### WHAT TO WORK ON
Reproduce the article on Digicel's bank facility below word for word, in full.

### EXCERPT TO READ
○ ○ ○ ○ ○ ○ ○

Digicel secures $150m bank facility as IPO remains on ice

Denis O’Brien’s company formally withdraws New York Stock Exchange listing plan

Denis O'Brien's Digicel is understood to have agreed a $150 million (€134.3 million) banking credit facility to bolster its financial flexibility as the mobile phone operator keeps plans to raise equity and float on the stock market on hold.

While the Bermuda-based group decided last November to scrap plans to raise up to $2 billion and list on the New York Stock Exchange it only formally withdrew its filing with the US Securities and Exchange Commission last week.

“The company is requesting such a withdrawal in light of currently unfavourable market conditions that make any offering of common shares by the company inopportune,” it said in a statement, dated August 26th.

Digicel's chief executive Colm Delves told The Irish Times at the end of June that he didn't expect to make another attempt to float the business for 12 to 18 months, although he said at the time that the company will remain "opportunistic".


The group’s earnings, which dipped 1 per cent to $1.165 billion in the year through March amid currency weakness in several of its markets across the Caribbean and South Pacific regions, declined further in its fiscal first quarter amid ongoing foreign exchange woes.

“Digicel reported weak results, especially in Papua New Guinea, while FX (foreign exchange) headwinds continues to be a significant drag on earnings,” CreditSights, a credit research company, said.

○ ○ ○ ○ ○ ○ ○

### DATA EXTRACTS
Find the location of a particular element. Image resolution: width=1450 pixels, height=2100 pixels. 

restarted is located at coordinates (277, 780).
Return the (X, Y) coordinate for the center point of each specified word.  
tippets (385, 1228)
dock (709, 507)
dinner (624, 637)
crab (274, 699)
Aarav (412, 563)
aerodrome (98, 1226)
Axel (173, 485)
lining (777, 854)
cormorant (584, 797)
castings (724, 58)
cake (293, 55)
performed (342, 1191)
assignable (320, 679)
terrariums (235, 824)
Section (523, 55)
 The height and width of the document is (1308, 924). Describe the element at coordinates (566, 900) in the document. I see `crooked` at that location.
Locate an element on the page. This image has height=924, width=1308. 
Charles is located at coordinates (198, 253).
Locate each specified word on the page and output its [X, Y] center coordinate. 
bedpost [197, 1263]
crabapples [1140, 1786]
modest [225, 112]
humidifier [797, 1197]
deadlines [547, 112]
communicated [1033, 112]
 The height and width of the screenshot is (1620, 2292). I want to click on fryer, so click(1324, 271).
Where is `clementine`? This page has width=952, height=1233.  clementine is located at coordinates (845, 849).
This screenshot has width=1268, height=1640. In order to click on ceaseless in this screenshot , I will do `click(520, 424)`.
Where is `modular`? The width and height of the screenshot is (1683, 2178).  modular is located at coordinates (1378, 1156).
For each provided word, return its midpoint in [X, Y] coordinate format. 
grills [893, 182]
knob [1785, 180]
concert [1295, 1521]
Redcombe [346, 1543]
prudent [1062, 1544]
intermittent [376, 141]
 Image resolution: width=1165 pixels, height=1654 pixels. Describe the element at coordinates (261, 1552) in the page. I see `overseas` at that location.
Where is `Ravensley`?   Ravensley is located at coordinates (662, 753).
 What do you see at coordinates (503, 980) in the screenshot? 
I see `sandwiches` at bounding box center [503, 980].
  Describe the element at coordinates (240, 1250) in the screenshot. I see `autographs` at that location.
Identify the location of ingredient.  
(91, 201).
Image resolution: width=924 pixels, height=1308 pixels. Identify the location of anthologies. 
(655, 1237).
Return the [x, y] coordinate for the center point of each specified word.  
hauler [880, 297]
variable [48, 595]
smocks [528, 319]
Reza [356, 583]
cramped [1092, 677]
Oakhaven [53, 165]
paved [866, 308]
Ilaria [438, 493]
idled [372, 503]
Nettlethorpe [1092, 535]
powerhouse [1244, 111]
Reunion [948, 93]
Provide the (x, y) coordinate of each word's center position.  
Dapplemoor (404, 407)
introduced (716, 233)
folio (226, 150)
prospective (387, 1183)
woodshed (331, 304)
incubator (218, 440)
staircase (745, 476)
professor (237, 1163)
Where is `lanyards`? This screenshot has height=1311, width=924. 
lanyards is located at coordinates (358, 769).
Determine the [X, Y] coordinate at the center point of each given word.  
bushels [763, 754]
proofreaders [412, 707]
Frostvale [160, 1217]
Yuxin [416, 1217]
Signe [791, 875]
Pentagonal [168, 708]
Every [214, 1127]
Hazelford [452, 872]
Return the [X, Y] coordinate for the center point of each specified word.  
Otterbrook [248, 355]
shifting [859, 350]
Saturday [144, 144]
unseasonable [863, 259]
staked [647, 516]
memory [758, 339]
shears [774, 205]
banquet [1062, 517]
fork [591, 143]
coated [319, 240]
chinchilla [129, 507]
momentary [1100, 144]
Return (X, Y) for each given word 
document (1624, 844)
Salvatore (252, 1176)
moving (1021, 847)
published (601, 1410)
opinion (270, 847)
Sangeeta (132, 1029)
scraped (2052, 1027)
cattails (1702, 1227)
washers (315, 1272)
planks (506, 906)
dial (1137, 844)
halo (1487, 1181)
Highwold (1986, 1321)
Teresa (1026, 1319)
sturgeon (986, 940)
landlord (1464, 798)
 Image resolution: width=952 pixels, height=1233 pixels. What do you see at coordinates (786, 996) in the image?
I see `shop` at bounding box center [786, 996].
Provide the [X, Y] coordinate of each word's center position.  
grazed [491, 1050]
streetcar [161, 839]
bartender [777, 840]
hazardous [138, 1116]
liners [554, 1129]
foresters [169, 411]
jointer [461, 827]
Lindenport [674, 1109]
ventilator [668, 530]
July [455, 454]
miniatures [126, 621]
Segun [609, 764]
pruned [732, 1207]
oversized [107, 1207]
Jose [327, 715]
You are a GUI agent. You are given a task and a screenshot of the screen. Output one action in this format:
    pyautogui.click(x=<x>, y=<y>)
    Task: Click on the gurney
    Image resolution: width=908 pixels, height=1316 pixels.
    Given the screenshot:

○ ○ ○ ○ ○ ○ ○

### RESPONSE TO THIS TASK
Digicel secures $150m bank facility as IPO remains on ice

Denis O’Brien’s company formally withdraws New York Stock Exchange listing plan

Denis O'Brien's Digicel is understood to have agreed a $150 million (€134.3 million) banking credit facility to bolster its financial flexibility as the mobile phone operator keeps plans to raise equity and float on the stock market on hold.

While the Bermuda-based group decided last November to scrap plans to raise up to $2 billion and list on the New York Stock Exchange it only formally withdrew its filing with the US Securities and Exchange Commission last week.

“The company is requesting such a withdrawal in light of currently unfavourable market conditions that make any offering of common shares by the company inopportune,” it said in a statement, dated August 26th.

Digicel's chief executive Colm Delves told The Irish Times at the end of June that he didn't expect to make another attempt to float the business for 12 to 18 months, although he said at the time that the company will remain "opportunistic".


The group’s earnings, which dipped 1 per cent to $1.165 billion in the year through March amid currency weakness in several of its markets across the Caribbean and South Pacific regions, declined further in its fiscal first quarter amid ongoing foreign exchange woes.

“Digicel reported weak results, especially in Papua New Guinea, while FX (foreign exchange) headwinds continues to be a significant drag on earnings,” CreditSights, a credit research company, said.